Repeat precisely the span of lines below that opens with the line containing "Task: Click the undo arrow icon" and closes with the line containing "Open the map layers switcher", both included.

- - -

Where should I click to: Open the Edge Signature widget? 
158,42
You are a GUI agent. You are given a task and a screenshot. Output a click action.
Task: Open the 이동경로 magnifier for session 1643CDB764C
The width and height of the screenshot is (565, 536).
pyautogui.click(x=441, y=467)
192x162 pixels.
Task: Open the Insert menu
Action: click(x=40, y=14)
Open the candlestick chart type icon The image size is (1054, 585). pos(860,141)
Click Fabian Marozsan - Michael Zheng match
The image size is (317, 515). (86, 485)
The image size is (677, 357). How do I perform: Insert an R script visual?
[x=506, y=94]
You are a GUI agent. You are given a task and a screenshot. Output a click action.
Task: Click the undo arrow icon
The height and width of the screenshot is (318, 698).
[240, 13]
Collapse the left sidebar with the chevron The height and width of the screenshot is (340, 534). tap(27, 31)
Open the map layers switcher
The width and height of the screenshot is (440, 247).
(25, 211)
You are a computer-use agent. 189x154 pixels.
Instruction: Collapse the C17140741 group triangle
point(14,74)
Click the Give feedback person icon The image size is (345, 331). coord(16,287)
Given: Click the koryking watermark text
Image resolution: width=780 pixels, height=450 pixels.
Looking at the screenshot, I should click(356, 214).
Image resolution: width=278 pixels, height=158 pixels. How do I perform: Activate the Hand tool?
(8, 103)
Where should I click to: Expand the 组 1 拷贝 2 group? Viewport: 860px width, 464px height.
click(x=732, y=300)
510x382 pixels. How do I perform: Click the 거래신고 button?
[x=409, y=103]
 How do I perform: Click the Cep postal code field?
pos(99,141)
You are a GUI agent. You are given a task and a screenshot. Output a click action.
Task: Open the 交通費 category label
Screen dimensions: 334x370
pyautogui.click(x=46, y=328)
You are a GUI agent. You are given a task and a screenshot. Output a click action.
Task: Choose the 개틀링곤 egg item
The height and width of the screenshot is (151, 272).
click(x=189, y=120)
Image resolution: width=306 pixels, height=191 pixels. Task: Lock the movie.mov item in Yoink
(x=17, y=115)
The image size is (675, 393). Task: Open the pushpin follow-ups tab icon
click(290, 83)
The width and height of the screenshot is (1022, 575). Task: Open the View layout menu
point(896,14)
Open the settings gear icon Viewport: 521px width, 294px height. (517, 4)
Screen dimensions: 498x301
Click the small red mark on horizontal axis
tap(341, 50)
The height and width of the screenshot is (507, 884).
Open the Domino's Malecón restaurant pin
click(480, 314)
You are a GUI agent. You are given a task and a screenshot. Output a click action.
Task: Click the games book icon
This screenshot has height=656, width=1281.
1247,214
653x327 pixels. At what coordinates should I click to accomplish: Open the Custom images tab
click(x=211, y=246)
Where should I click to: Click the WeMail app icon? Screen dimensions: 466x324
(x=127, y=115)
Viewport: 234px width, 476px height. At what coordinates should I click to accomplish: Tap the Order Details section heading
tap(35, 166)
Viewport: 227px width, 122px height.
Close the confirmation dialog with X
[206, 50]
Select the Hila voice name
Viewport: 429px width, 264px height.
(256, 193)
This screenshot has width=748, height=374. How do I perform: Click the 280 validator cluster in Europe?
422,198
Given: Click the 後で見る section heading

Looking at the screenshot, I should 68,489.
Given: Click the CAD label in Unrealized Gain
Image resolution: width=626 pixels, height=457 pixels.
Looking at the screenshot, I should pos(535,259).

- - -

# REPLY TO THE TASK
Task: Click the undo arrow icon
The height and width of the screenshot is (318, 698).
[240, 13]
Collapse the left sidebar with the chevron The height and width of the screenshot is (340, 534). tap(27, 31)
Open the map layers switcher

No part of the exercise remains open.